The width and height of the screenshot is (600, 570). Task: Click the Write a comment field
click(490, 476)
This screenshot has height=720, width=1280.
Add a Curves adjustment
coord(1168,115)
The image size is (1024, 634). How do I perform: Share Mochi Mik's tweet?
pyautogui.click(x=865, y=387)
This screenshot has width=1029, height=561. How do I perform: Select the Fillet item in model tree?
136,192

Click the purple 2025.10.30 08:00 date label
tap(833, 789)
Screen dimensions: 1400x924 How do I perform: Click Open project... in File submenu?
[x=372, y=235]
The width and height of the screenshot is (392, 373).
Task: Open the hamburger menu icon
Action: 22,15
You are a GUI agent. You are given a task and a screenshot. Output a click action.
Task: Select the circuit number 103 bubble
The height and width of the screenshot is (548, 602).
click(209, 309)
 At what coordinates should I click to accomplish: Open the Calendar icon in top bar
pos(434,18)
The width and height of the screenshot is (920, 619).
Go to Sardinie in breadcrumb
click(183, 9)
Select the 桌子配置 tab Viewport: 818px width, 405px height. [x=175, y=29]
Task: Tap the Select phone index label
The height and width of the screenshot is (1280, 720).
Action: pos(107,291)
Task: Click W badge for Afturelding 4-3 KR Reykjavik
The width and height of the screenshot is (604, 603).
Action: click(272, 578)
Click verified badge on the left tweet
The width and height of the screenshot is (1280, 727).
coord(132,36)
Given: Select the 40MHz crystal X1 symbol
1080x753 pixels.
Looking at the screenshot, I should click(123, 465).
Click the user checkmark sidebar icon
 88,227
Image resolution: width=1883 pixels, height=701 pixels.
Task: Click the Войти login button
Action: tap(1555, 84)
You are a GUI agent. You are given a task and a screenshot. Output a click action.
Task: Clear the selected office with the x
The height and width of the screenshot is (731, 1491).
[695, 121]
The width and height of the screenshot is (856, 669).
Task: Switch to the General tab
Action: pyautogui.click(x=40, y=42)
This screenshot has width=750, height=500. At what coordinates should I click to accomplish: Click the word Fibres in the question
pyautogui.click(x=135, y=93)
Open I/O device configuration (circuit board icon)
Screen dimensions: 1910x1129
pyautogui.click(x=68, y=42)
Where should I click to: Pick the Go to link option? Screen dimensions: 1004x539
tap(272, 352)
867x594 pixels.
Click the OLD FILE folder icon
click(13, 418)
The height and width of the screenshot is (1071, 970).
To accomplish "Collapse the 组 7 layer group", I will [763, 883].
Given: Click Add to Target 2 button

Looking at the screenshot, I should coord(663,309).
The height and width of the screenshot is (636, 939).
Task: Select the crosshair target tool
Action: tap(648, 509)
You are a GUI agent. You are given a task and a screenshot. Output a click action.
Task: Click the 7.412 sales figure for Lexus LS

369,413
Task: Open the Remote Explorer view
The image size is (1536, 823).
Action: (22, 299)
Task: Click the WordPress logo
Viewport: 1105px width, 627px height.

### Required action
Write down all of the records again, word for word.

### Expected answer
The width and height of the screenshot is (600, 570). Task: Click the Write a comment field
click(490, 476)
This screenshot has height=720, width=1280.
Add a Curves adjustment
coord(1168,115)
The image size is (1024, 634). How do I perform: Share Mochi Mik's tweet?
pyautogui.click(x=865, y=387)
This screenshot has width=1029, height=561. How do I perform: Select the Fillet item in model tree?
136,192

Click the purple 2025.10.30 08:00 date label
tap(833, 789)
Screen dimensions: 1400x924 How do I perform: Click Open project... in File submenu?
[x=372, y=235]
The width and height of the screenshot is (392, 373).
Task: Open the hamburger menu icon
Action: 22,15
You are a GUI agent. You are given a task and a screenshot. Output a click action.
Task: Select the circuit number 103 bubble
The height and width of the screenshot is (548, 602).
click(209, 309)
 At what coordinates should I click to accomplish: Open the Calendar icon in top bar
pos(434,18)
The width and height of the screenshot is (920, 619).
Go to Sardinie in breadcrumb
click(183, 9)
Select the 桌子配置 tab Viewport: 818px width, 405px height. [x=175, y=29]
Task: Tap the Select phone index label
The height and width of the screenshot is (1280, 720).
Action: pos(107,291)
Task: Click W badge for Afturelding 4-3 KR Reykjavik
The width and height of the screenshot is (604, 603).
Action: click(272, 578)
Click verified badge on the left tweet
The width and height of the screenshot is (1280, 727).
coord(132,36)
Given: Select the 40MHz crystal X1 symbol
1080x753 pixels.
Looking at the screenshot, I should click(123, 465).
Click the user checkmark sidebar icon
 88,227
Image resolution: width=1883 pixels, height=701 pixels.
Task: Click the Войти login button
Action: tap(1555, 84)
You are a GUI agent. You are given a task and a screenshot. Output a click action.
Task: Clear the selected office with the x
The height and width of the screenshot is (731, 1491).
[695, 121]
The width and height of the screenshot is (856, 669).
Task: Switch to the General tab
Action: pyautogui.click(x=40, y=42)
This screenshot has width=750, height=500. At what coordinates should I click to accomplish: Click the word Fibres in the question
pyautogui.click(x=135, y=93)
Open I/O device configuration (circuit board icon)
Screen dimensions: 1910x1129
pyautogui.click(x=68, y=42)
Where should I click to: Pick the Go to link option? Screen dimensions: 1004x539
tap(272, 352)
867x594 pixels.
Click the OLD FILE folder icon
click(13, 418)
The height and width of the screenshot is (1071, 970).
To accomplish "Collapse the 组 7 layer group", I will [763, 883].
Given: Click Add to Target 2 button

Looking at the screenshot, I should coord(663,309).
The height and width of the screenshot is (636, 939).
Task: Select the crosshair target tool
Action: tap(648, 509)
You are a GUI agent. You are given a task and a screenshot. Output a click action.
Task: Click the 7.412 sales figure for Lexus LS

369,413
Task: Open the Remote Explorer view
The image size is (1536, 823).
Action: (22, 299)
Task: Click the WordPress logo
Viewport: 1105px width, 627px height.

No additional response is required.